The fire burned down the buildings housed by Oz Pizza and Fairburn Antique Mall, both of which have relocated mere feet away.

The city constructed a new building adjacent to Oz Pizza, which it leases to SJ Collins Enterprises, who shares the building it leases to Oz Pizza.

Avery said the building was a joint project to encourage new business downtown where the fire occurred.

To the left of the damaged district, Irish Bred Pub will be opening a location in 2013.

And in between those establishments stands a parcel of greenspace that will eventually be developed into an open-air amphitheater.

Avery wants to see the downtown packed out on the weekends.

Already, he said two businesses just down Broad Street, Gizmo’s Sports Bar and Taqueria Iztaccihuatl Mexican, stay tremendously busy during the weekends.

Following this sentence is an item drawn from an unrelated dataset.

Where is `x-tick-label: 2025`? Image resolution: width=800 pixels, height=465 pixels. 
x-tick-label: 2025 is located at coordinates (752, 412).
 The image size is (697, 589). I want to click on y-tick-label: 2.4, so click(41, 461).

To top off the development of businesses downtown the mayor said the city has received a $3.1 million Livable Centers Initiative grant from the Atlanta Regional Commission funds to give the sidewalks in the downtown area a facelift.

Avery said the city has also been at work improving downtown streets and pedestrian crossings with brickwork and replacing pipes for better, long-lasting infrastructure.

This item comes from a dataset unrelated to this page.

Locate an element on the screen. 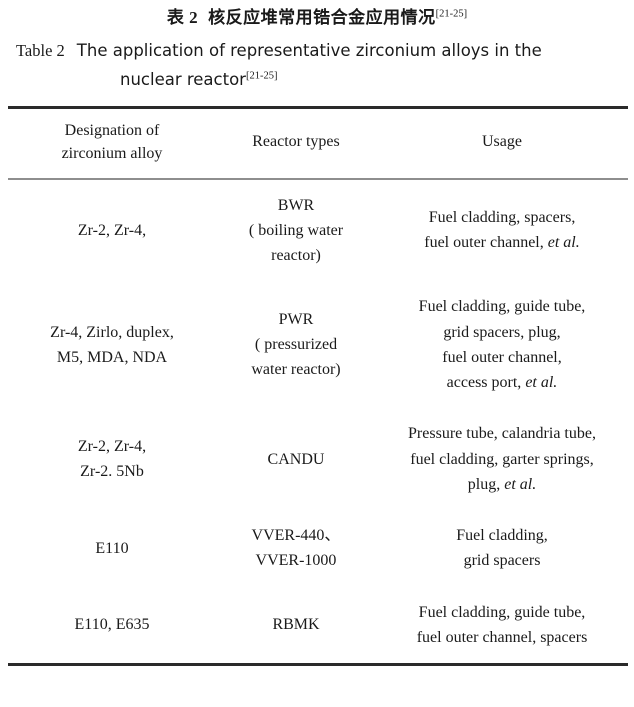 This screenshot has height=707, width=634. cell-reactor-type: BWR ( boiling water reactor) is located at coordinates (296, 230).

Outside of downtown, the mayor has set his sights on Duncan Park, which fell by the wayside when the city took over ownership from the county in the 90s, something that has been lamented since Avery joined Fairburn politics.

“I said, ‘Let’s stop talking about this. Let’s do something about it,’’” he said.

So in 2010, the city passed a referendum for a $10.4 million bond, City Manager Tom Barber said.

The funds will be used to renovate Duncan Park, and will also be put toward the amphitheater downtown.

Avery said he is also thrilled to see Cracker Barrel open on Highway 74, with Quick Trip soon to follow.

He said the speed at which Fairburn is recovering from the fire is a testament to the shared vision of the city council, along with valuable input from the business and residential community.

“We’re excited about our business district,” Avery said. “We believe that this corridor will be talked about for years to come.”